Люси встала со скамейки и, отойдя немного, начала пристально осматривать Магги, точно как будто она усаживала ее для картины и желала видеть весь эффект ее позитуры.
– Останься минуту, Магги, – сказала она, склони в на бок свою хорошенькую головку и любуясь кузинкой.
– Ну, а теперь что прикажете? проговорила Магги, с томной улыбкой, вставая с кресла и устремив глаза свои на воздушную, нежную фигурку Люси, казавшуюся совершенно второстепенной при ее шелковом чудесном платье, обшитом крепом.
Люси с минуту безмолвно смотрела на Магги, наконец она – воскликнула:
– Я не могу понять, каким чудом ты, Магги, всегда кажешься лучше в старых, изношенных платьях, хотя действительно тебе необходимо иметь теперь новое платье. Но знаешь ли, я прошедшую ночь старалась себе представить тебя в хорошеньком, новомодном платье; но сколько я ни думала, а ничего не могла придумать, что б тебе больше шло, как это затасканное мериносовое платьице. Мне бы хотелось знать, казалась ли Мария Антуанетта величественнее обыкновенного, когда ее платья были заштопаны на локтях. Если б я, например, надела такие лохмотья, то никто на меня не обратил бы внимание, я бы сделалась просто никуда негодной ветошкой.

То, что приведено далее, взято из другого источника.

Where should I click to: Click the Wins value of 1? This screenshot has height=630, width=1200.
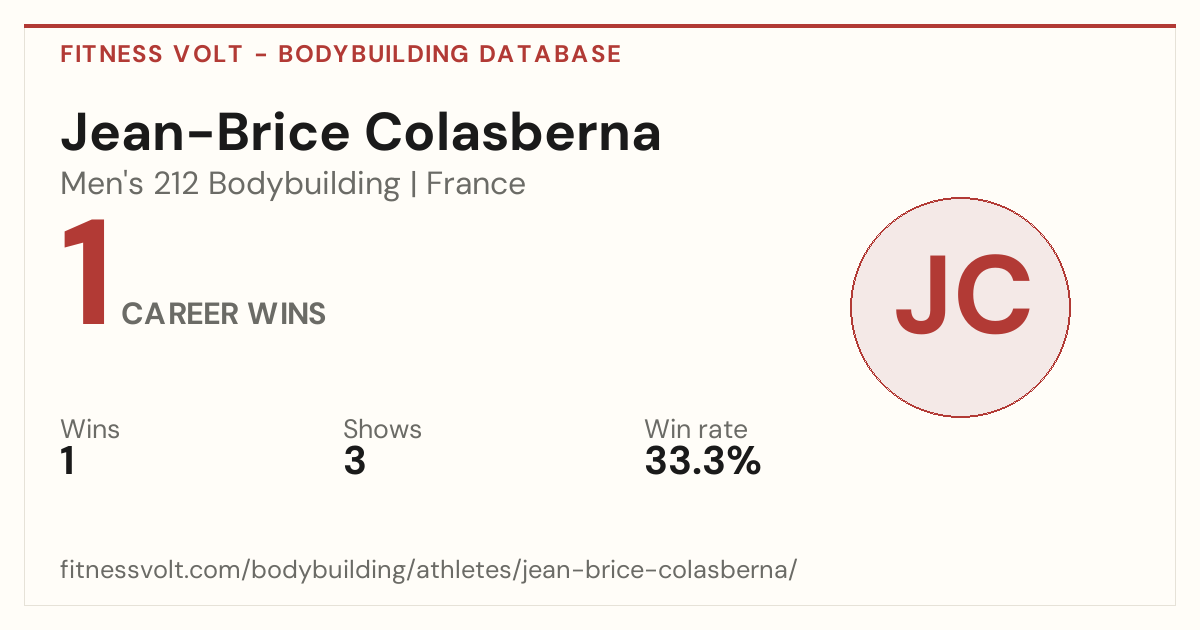pyautogui.click(x=67, y=462)
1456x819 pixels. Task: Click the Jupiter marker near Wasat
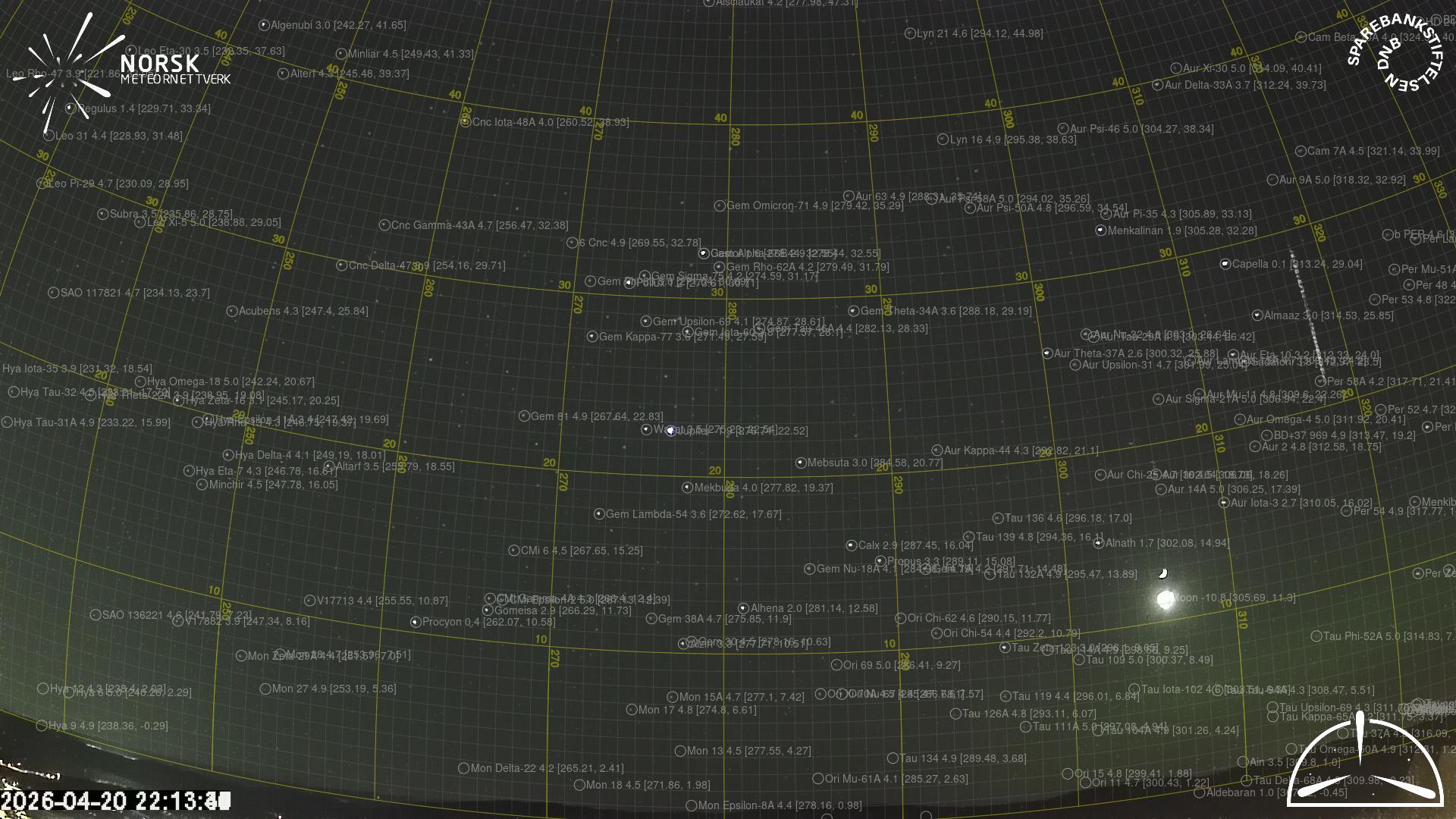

– Совершенно-справедливо, – сказала Магги с смешной торжественностью: – и тебя бы вымели за одно с паутинами и всяким сором и ты очутилась бы под решеткой, подобно Сандрильйони. Можно мне теперь сесть?
– Да, теперь можно, – отвечала, смеясь, Люси. Потом, с видом серьезного раздумья, она сняла с себя свою большую брошку. – Ты должна, однако, продолжала она: обменяться со мною брошками: твоя маленькая бабочка совсем не идет к тебе.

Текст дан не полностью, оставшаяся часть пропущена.